True, those surviving members of the cohort that stood in support of the Claim of Right are unlikely to be found in the same room together these days; no such contemporary banner exists beneath which George Foulkes, Michael Fry and Tom Nairn could willingly gather.

However, it was not always thus. In the 1989 volume A Claim of Right for Scotland, a cross-party collection of the intellectual arguments which underpinned the historic document, the former Scottish Labour MP for Edinburgh South Nigel Griffith reflected on the Constitutional Convention that accompanied the Claim: Despite the mutual distrust that existed between Labour and the SNP, Griffith acknowledged that it was both right and necessary for the SNP to be included in the Constitutional Convention, “because they articulate the concerns of many people, and they have solutions which have some support but which are not espoused by other parties.” Would today’s Scottish Labour seek SNP input in their plans for a murkily-defined ‘federal Britain’?

In one of his last essays written before his passing in 2012, the writer and politician Stephen Maxwell – the driving force behind the SNP Left’s intellectual vanguard, the 79 Group, and director of the party’s campaign in the Scottish Assembly Referendum – wrote in 2011 that one of the chief hopes for non-Tory defenders of the Union lay in “a revival of the Labour Party’s fortunes in England to reconcile Scottish social democrats to the continuation of the Union.” Maxwell warned at the time that the prospects for this were “uncertain at best.”

In the murky post-Blair, pre-Corbyn era, Maxwell articulated what has since become common knowledge: the public were rightly confused over what the Labour Party even stood for anymore.

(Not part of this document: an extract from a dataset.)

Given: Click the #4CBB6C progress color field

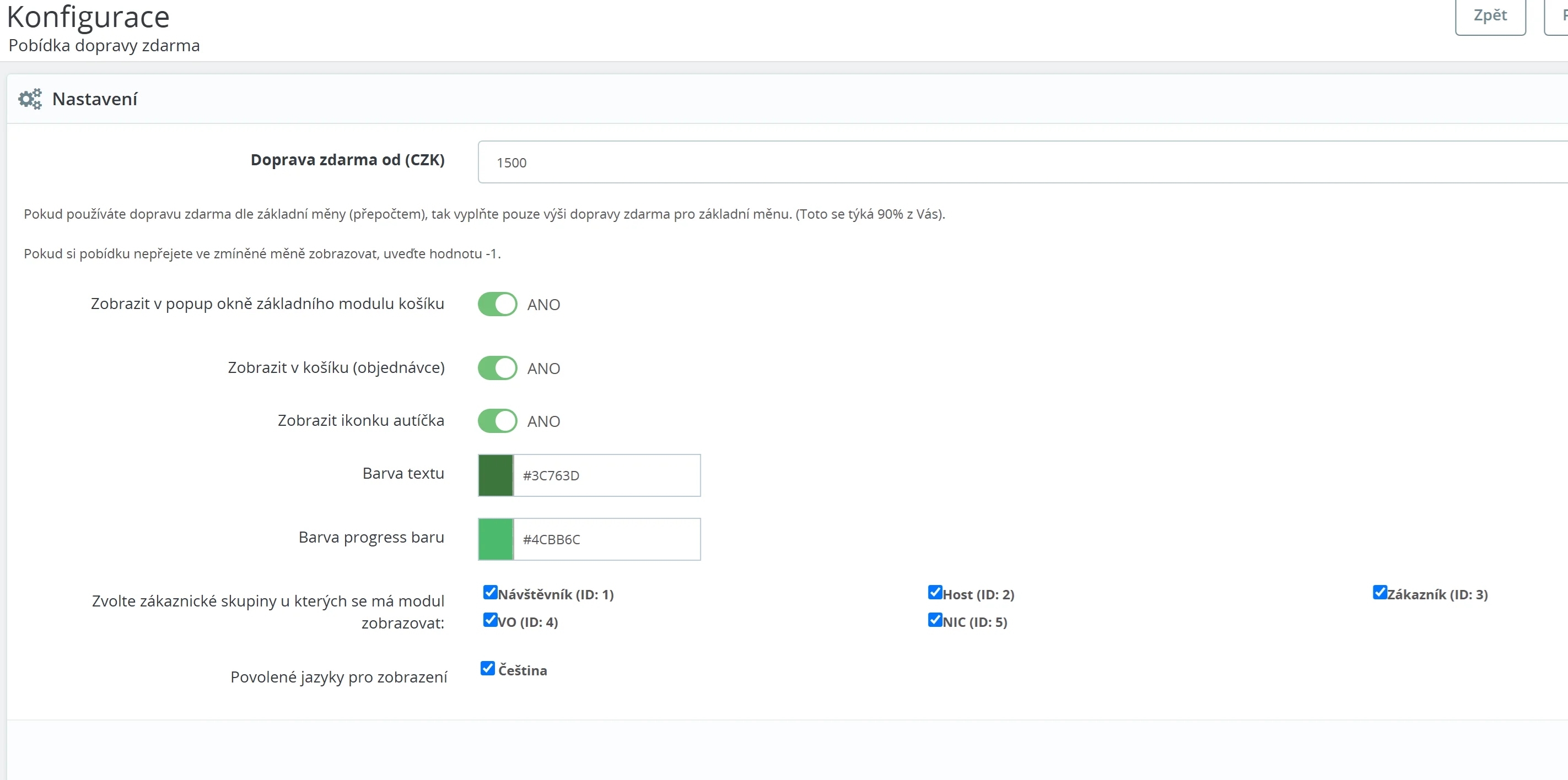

It has become popular to suggest that the rise of Corbynism has rendered this old critique no longer accurate – that new leadership has infused the party with a long-absent sense of principle, direction and certainty about its ideological goals.

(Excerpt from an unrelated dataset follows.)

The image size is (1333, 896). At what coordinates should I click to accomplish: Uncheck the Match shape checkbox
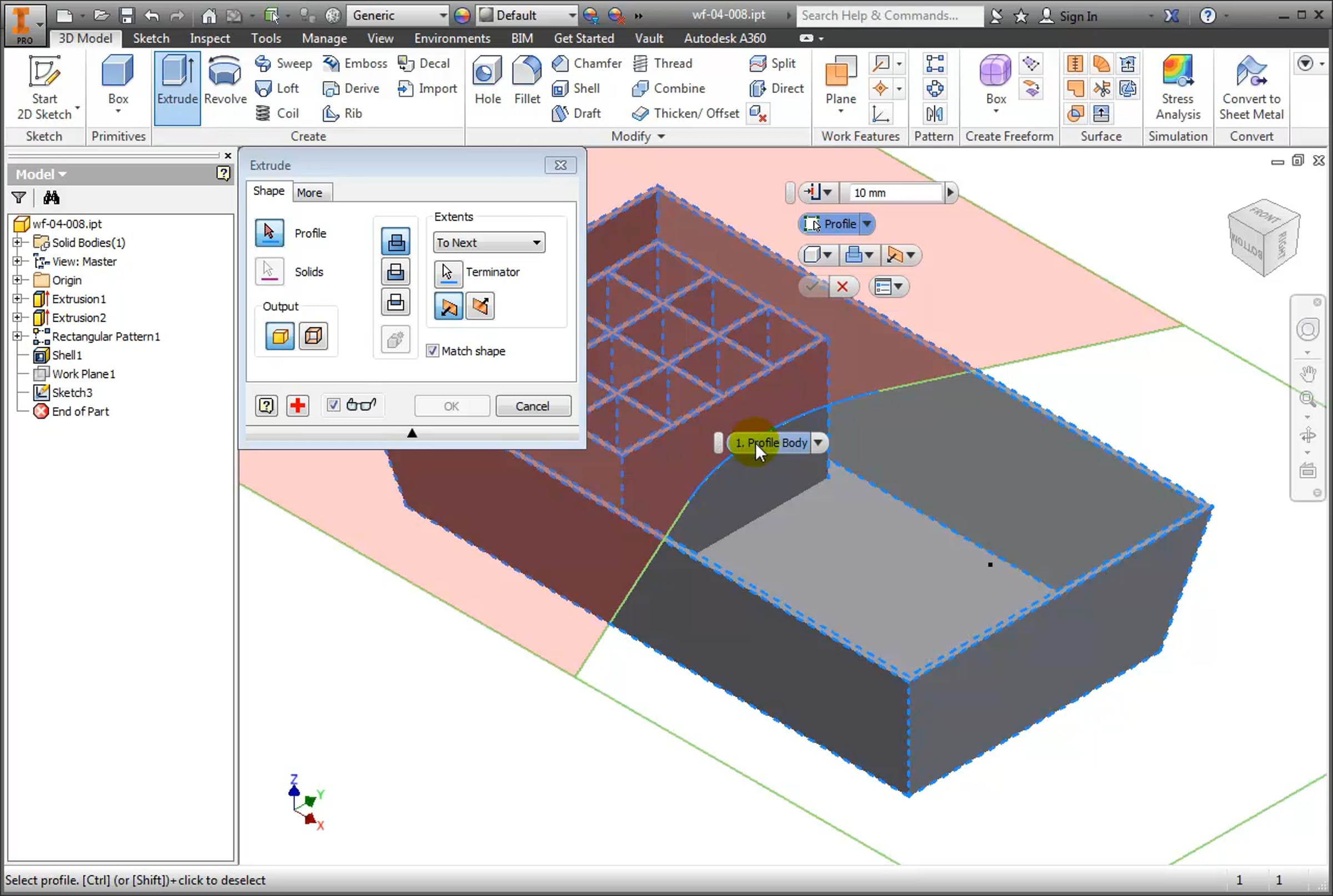coord(433,351)
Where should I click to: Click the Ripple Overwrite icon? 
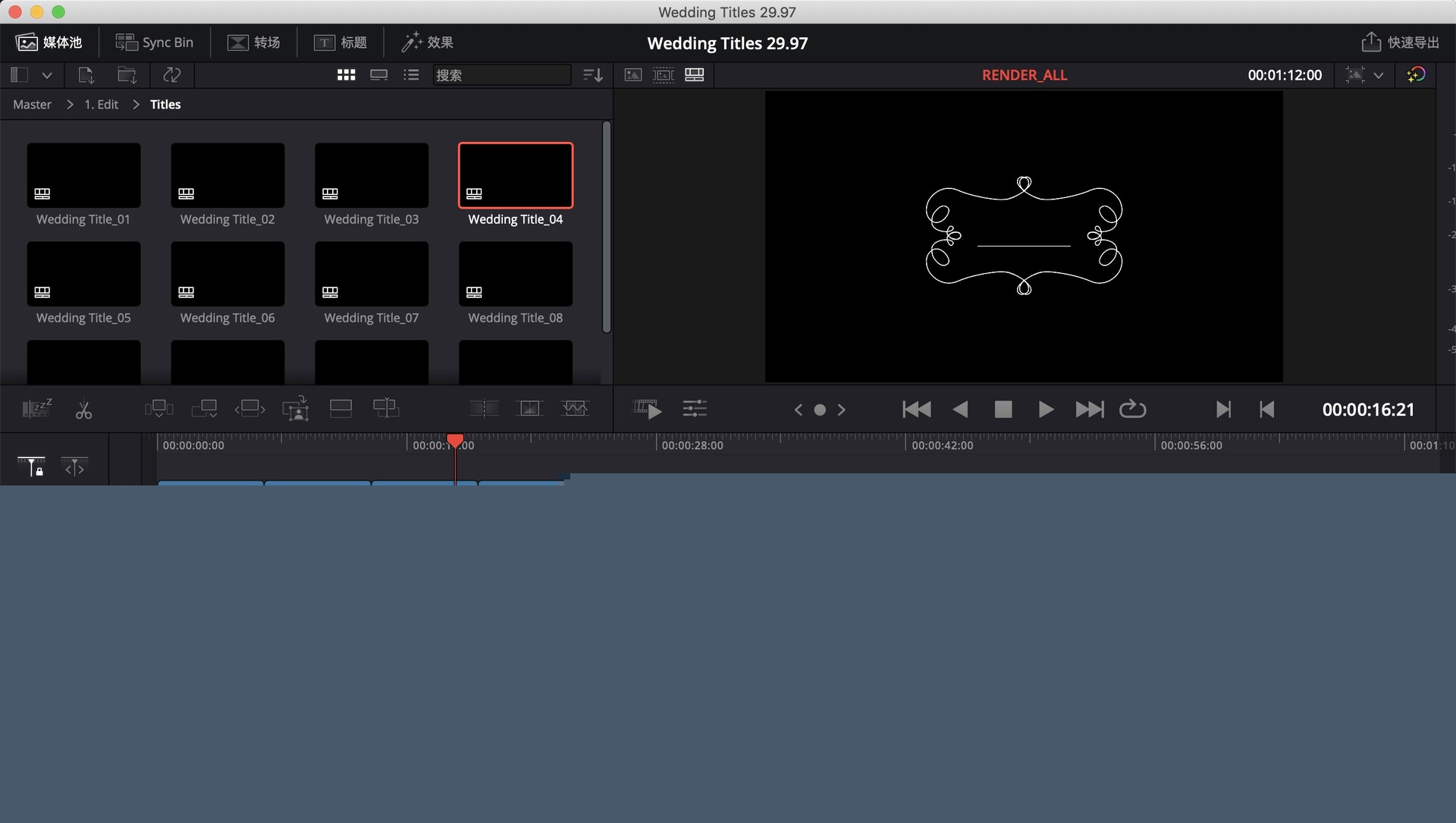click(249, 409)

Yet Maxwell’s words still sound more relevant that many Corbynites would like to admit: “How far is Labour willing to champion more radical versions of devolution,” he asked, than the Calman-inspired Scotland Bill that in 2011 sat before Westminster? Judging by what we have seen since, not at all. Whenever an opportunity to do otherwise presents itself, contemporary Labourites – be they Corbynite or Blairite, Scottish, Welsh or English – respond with a reticence that makes root-canal patients look enthusiastic.

In reaffirming an unforgiving opposition to not only independence, but anything that could lead to it, Leonard has not only fallen back into a cycle which delivered electoral disaster for his predecessors, but has also lost any claim he might have had to democratic credentials worth the name, and made a less-than-diplomatic offer to those former Labour voters who abandoned the party in Scotland or voted for independence: “You were wrong, and we won’t be giving you the opportunity to be wrong again.”

If Leonard or his party had anything new, anything like the intellectual ferocity or imagination of the socialists and nationalists, reformers and revolutionaries who once mapped out visions for the country’s future, some of which have succeeded, some of which have yet to come to pass, then he might be in a position to fight back. As it stands, Labour – even in the age of Corbyn – will still find the edge of its infrequent radicalism blunted against a British state they have resigned themselves to living with, in whatever form.